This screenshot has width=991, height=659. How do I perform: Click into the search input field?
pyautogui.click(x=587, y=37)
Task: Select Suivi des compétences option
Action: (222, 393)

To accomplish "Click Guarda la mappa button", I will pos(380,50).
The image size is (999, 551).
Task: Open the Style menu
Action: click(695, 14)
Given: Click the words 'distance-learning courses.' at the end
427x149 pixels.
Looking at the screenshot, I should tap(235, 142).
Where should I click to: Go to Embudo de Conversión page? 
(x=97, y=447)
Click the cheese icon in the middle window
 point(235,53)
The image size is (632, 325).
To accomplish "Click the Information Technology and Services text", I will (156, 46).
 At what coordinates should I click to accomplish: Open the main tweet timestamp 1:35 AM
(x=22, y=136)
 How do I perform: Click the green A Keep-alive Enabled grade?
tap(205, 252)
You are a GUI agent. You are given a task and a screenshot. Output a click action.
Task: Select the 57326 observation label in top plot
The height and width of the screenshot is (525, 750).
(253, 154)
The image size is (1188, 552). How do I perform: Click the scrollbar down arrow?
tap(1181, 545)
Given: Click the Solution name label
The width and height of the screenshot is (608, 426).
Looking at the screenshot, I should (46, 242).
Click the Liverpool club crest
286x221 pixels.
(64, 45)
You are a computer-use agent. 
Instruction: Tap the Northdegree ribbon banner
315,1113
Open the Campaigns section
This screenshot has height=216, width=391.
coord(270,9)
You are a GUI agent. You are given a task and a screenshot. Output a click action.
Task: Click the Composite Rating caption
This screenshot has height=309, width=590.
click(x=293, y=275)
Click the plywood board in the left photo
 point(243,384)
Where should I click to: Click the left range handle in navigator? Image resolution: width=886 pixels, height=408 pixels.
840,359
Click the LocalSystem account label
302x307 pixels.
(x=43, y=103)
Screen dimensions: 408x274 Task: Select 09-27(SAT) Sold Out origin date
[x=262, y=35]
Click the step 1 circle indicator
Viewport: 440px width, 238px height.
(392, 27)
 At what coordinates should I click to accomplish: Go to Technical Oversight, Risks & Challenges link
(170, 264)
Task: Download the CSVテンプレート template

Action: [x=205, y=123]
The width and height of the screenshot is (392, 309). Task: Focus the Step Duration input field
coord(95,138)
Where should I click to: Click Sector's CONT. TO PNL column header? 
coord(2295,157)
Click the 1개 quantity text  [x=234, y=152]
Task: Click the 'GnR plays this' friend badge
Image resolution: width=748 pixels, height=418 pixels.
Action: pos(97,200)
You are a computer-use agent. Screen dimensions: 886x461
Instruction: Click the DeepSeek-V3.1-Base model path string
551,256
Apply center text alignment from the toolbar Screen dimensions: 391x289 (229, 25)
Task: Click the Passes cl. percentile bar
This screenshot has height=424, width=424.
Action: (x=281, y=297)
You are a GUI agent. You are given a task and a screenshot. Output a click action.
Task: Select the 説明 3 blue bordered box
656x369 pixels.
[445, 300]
● ● ●
**PROBLEM TO WORK ON:** Only the lines from the one with "Task: Click the 'GnR plays this' friend badge" through the end of the data belong in the answer, each reproduced exactly.

**ANSWER TO THE EXERCISE:**
Task: Click the 'GnR plays this' friend badge
Image resolution: width=748 pixels, height=418 pixels.
Action: pos(97,200)
You are a computer-use agent. Screen dimensions: 886x461
Instruction: Click the DeepSeek-V3.1-Base model path string
551,256
Apply center text alignment from the toolbar Screen dimensions: 391x289 (229, 25)
Task: Click the Passes cl. percentile bar
This screenshot has height=424, width=424.
Action: (x=281, y=297)
You are a GUI agent. You are given a task and a screenshot. Output a click action.
Task: Select the 説明 3 blue bordered box
656x369 pixels.
[445, 300]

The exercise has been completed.